▶ ASSIGNMENT:
Copy nothing but the lines below, from the one with "At what coordinates should I click to accomplish: Select" through the one with "This screenshot has width=1049, height=610.", exactly as written; no pictures should appear.

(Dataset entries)
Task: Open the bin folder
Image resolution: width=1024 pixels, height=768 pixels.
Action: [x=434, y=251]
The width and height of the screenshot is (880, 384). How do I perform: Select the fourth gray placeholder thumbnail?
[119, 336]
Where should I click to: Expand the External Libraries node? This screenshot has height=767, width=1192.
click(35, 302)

--

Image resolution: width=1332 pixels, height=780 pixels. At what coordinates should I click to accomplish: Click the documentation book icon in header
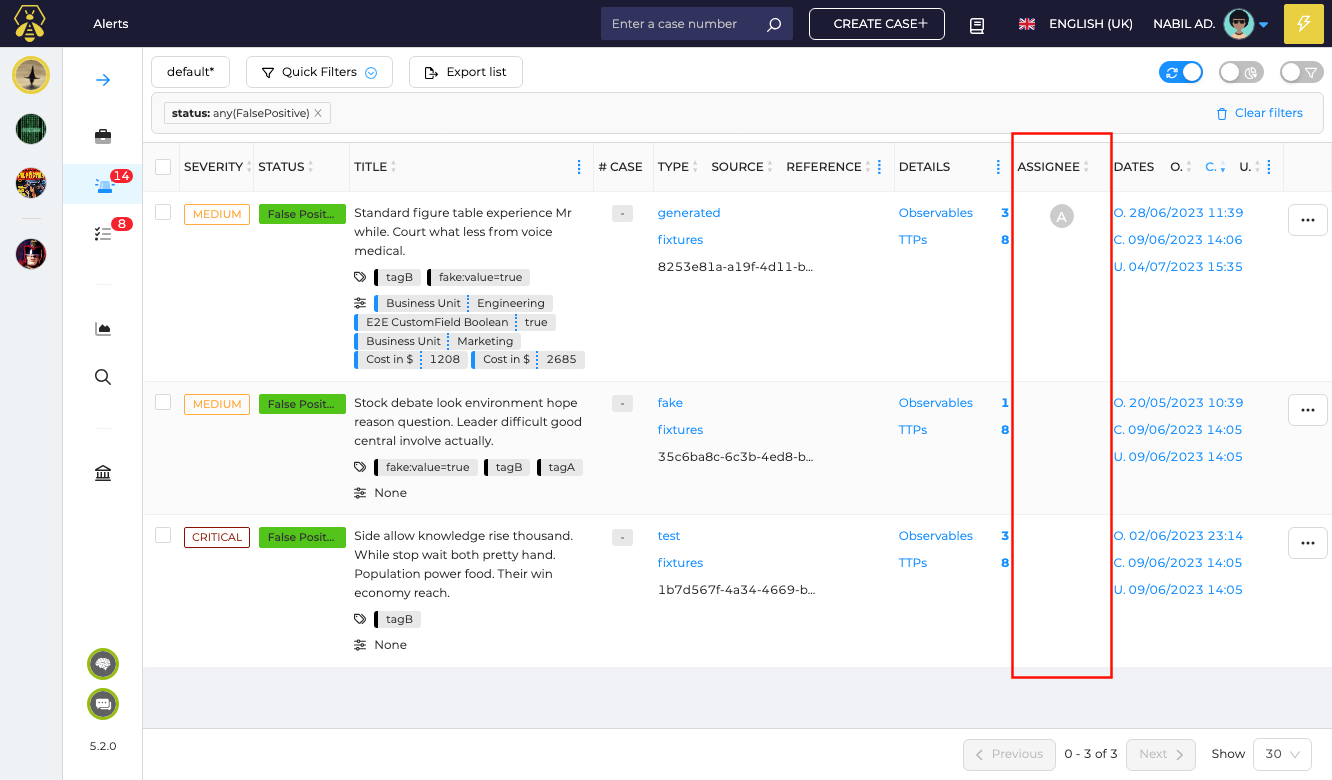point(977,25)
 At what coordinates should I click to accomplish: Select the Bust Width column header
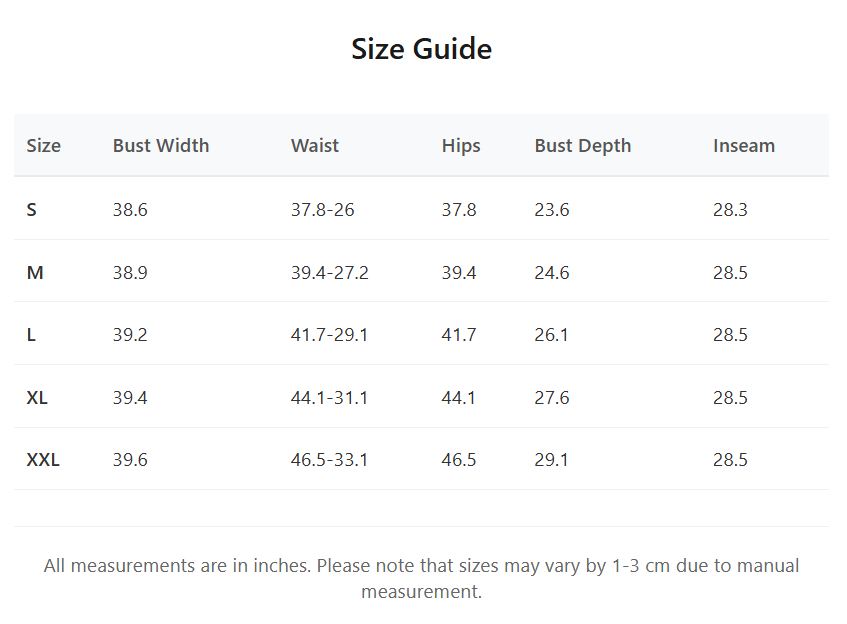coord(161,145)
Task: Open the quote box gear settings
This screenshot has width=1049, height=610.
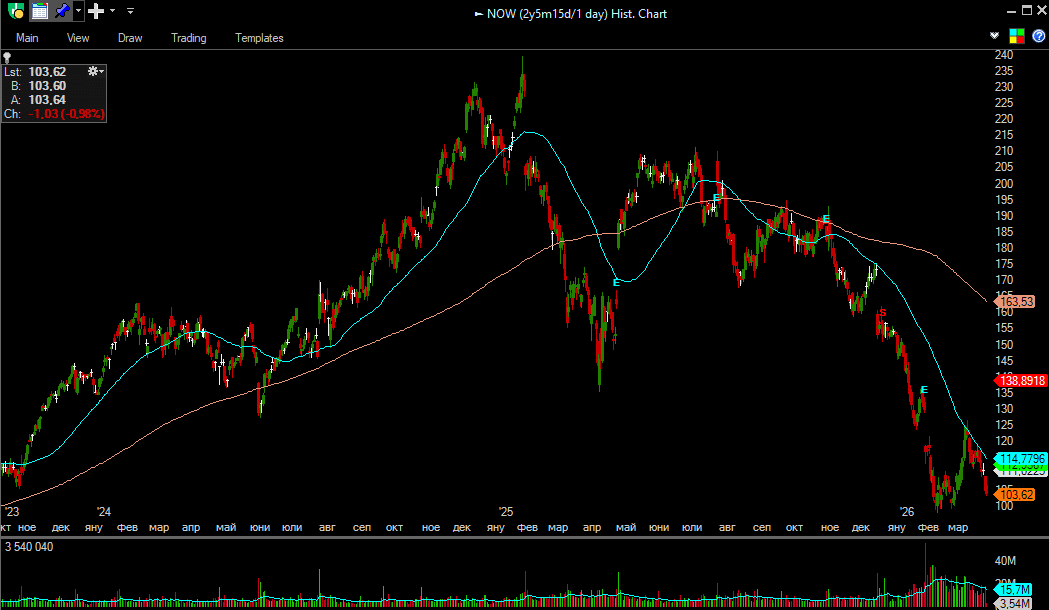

▶ SOLUTION TO THIS PROBLEM:
 At what coordinates should I click to accomplish: Select the Bust Width column header
coord(161,145)
Task: Open the quote box gear settings
This screenshot has width=1049, height=610.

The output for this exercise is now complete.